------ Available records ------

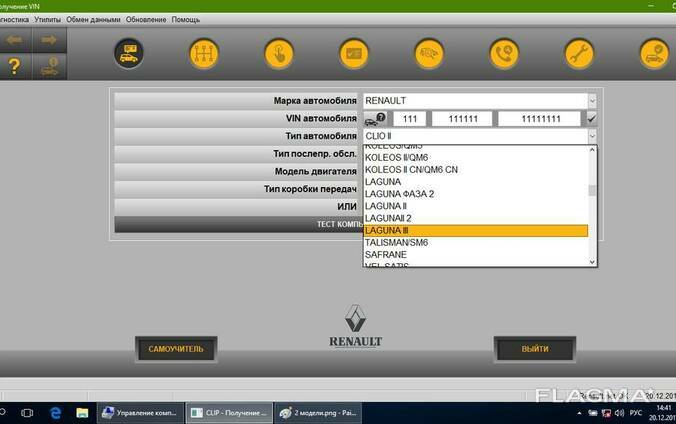Toggle the VIN confirmation checkmark box

click(592, 118)
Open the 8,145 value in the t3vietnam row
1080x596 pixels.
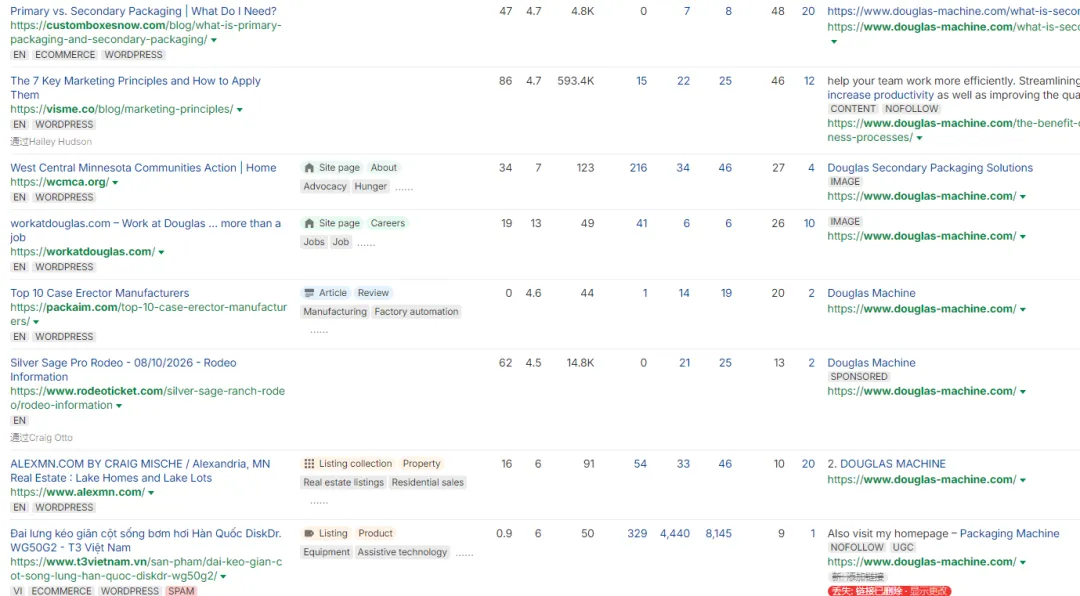point(718,534)
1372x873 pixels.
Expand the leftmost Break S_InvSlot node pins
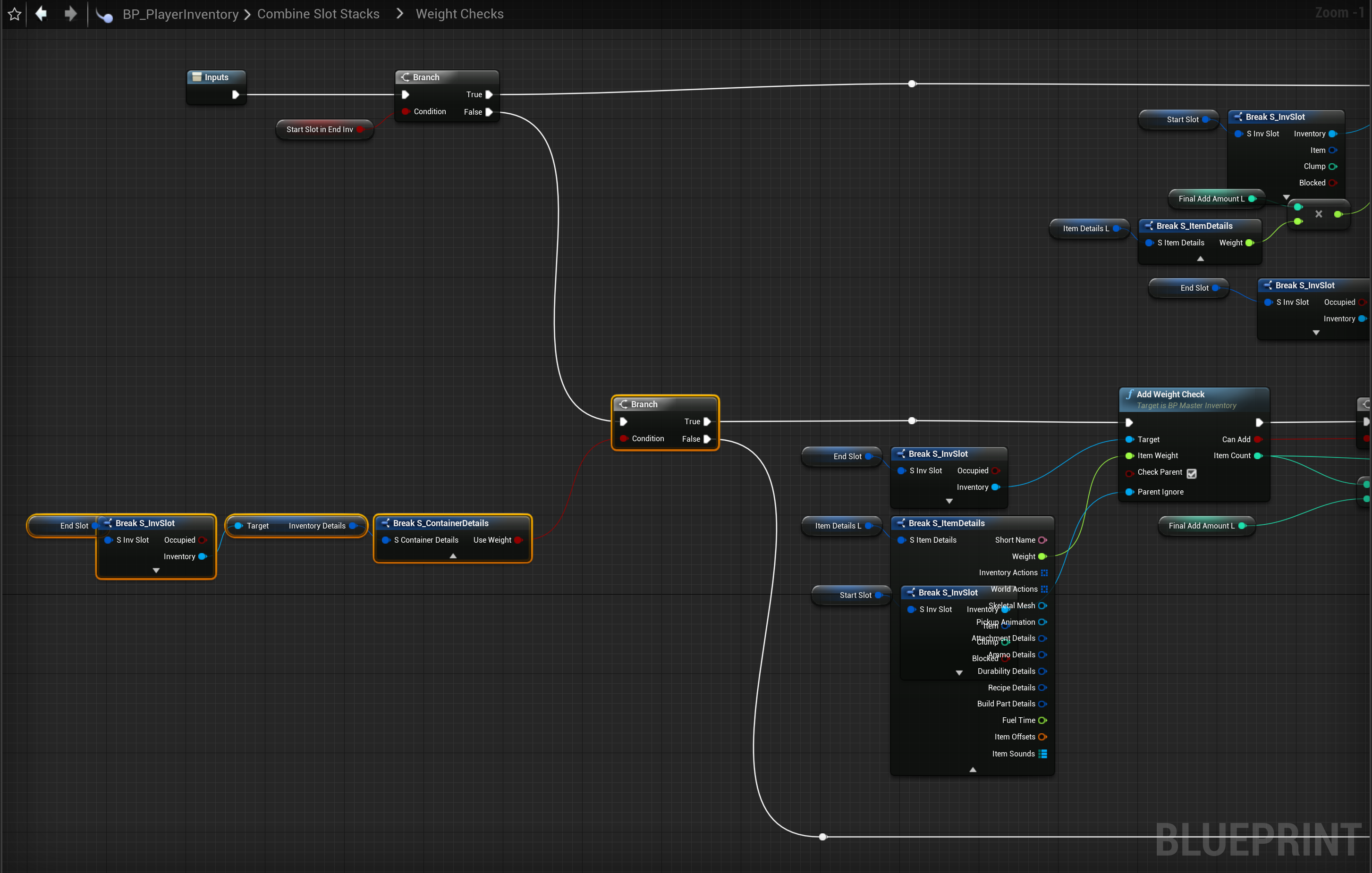click(156, 571)
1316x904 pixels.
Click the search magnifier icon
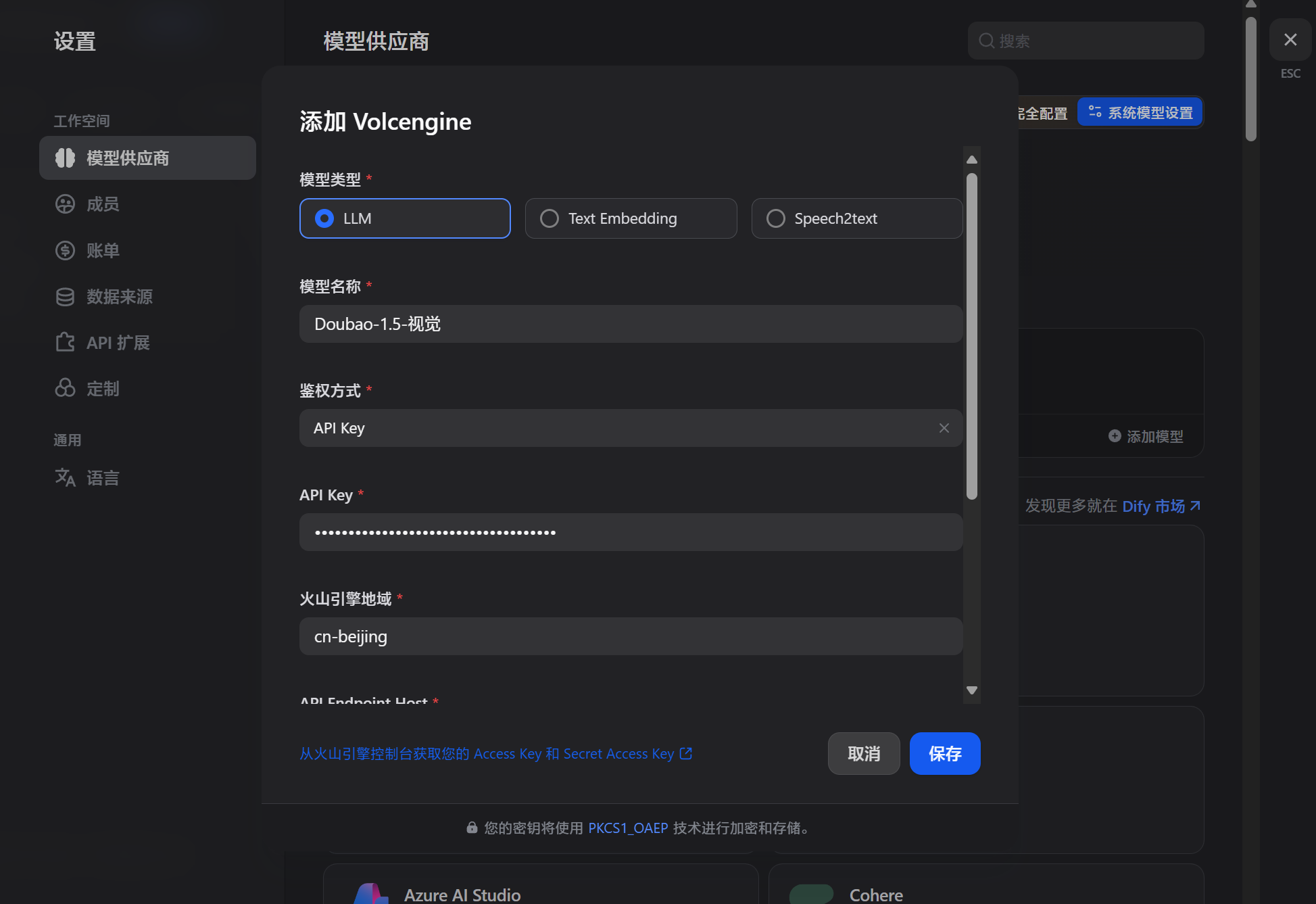tap(986, 41)
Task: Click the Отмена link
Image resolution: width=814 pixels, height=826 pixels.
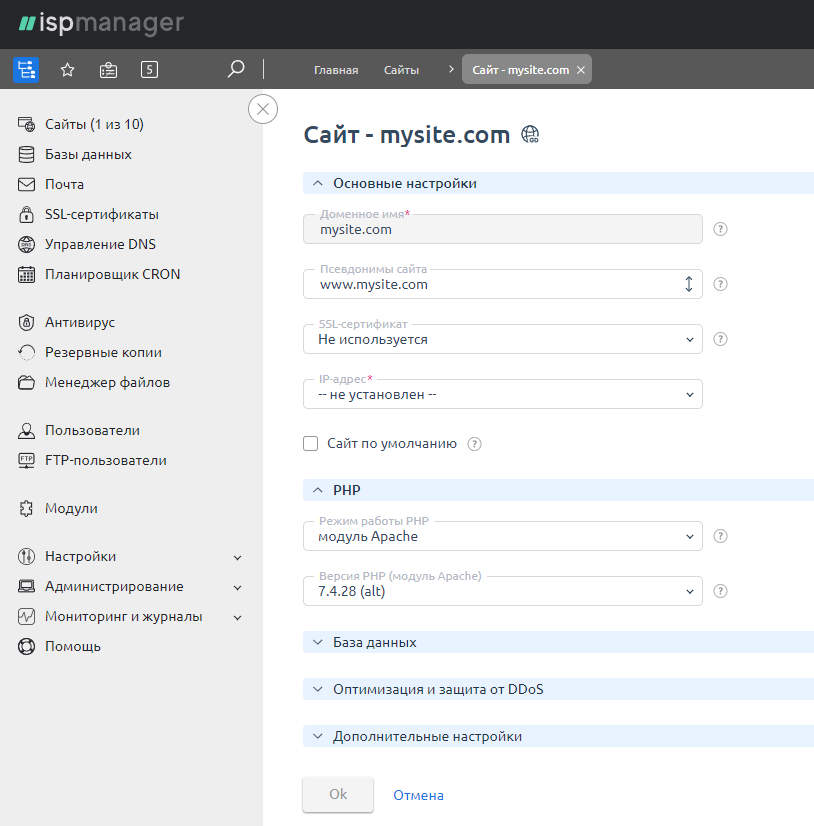Action: pos(418,796)
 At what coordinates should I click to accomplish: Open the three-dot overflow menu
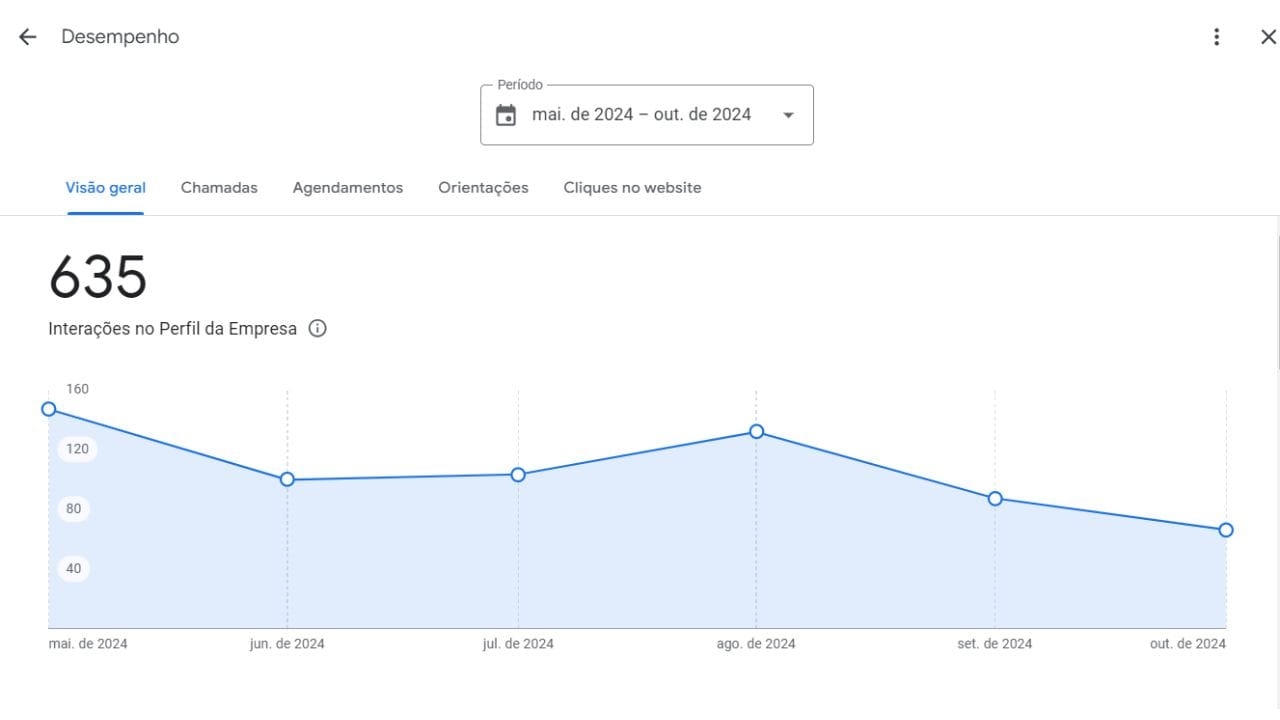tap(1216, 36)
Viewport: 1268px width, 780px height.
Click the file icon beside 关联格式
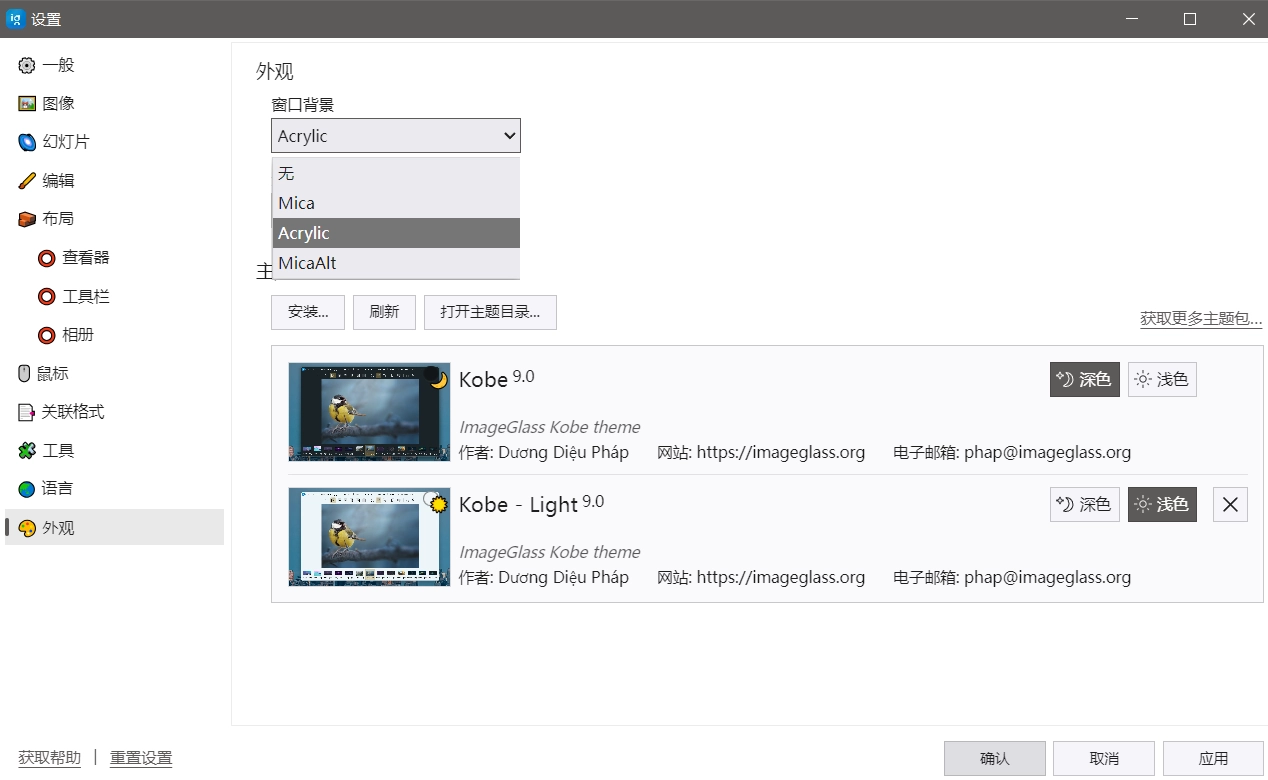coord(27,412)
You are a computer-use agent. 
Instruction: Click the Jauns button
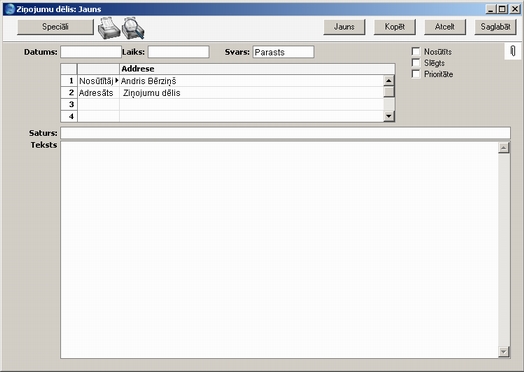[x=344, y=27]
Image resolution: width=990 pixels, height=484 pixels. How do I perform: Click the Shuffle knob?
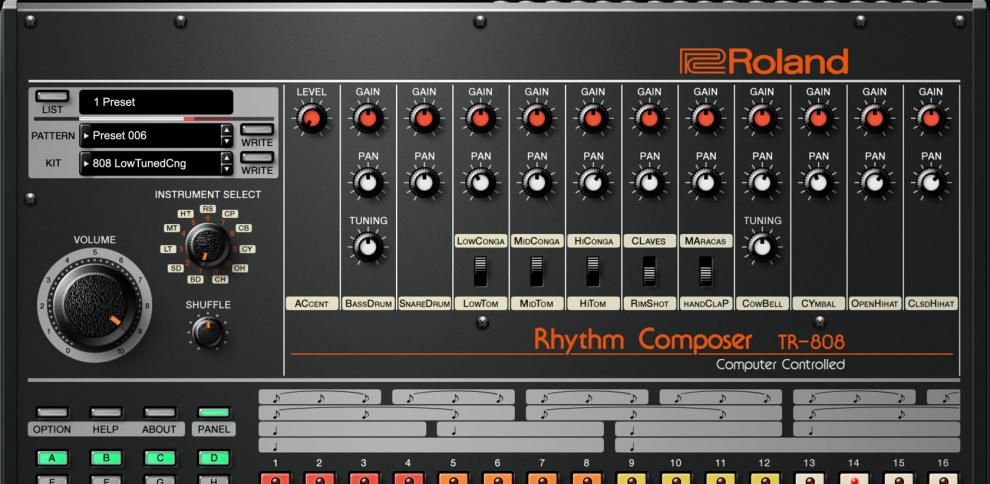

------

▸ What this task involves:
Convert the data above into a Markdown table with the columns Row and Text, one line per row, numbered in order, skipping blank lines and omitting the picture placeholders.

▸ Response to this exercise:
| Row | Text |
|---|---|
| 1 | Toggle the VIN confirmation checkmark box |
| 2 | click(592, 118) |
| 3 | Open the 8,145 value in the t3vietnam row |
| 4 | 1080x596 pixels. |
| 5 | point(718,534) |
| 6 | 1372x873 pixels. |
| 7 | Expand the leftmost Break S_InvSlot node pins |
| 8 | click(156, 571) |
| 9 | 1316x904 pixels. |
| 10 | Click the search magnifier icon |
| 11 | tap(986, 41) |
| 12 | Task: Click the Отмена link |
| 13 | Image resolution: width=814 pixels, height=826 pixels. |
| 14 | Action: pos(418,796) |
| 15 |  At what coordinates should I click to accomplish: Open the three-dot overflow menu |
| 16 | tap(1216, 36) |
| 17 | Viewport: 1268px width, 780px height. |
| 18 | Click the file icon beside 关联格式 |
| 19 | coord(27,412) |
| 20 | You are a computer-use agent.  |
| 21 | Instruction: Click the Jauns button |
| 22 | [x=344, y=27] |
| 23 | Image resolution: width=990 pixels, height=484 pixels. How do I perform: Click the Shuffle knob? |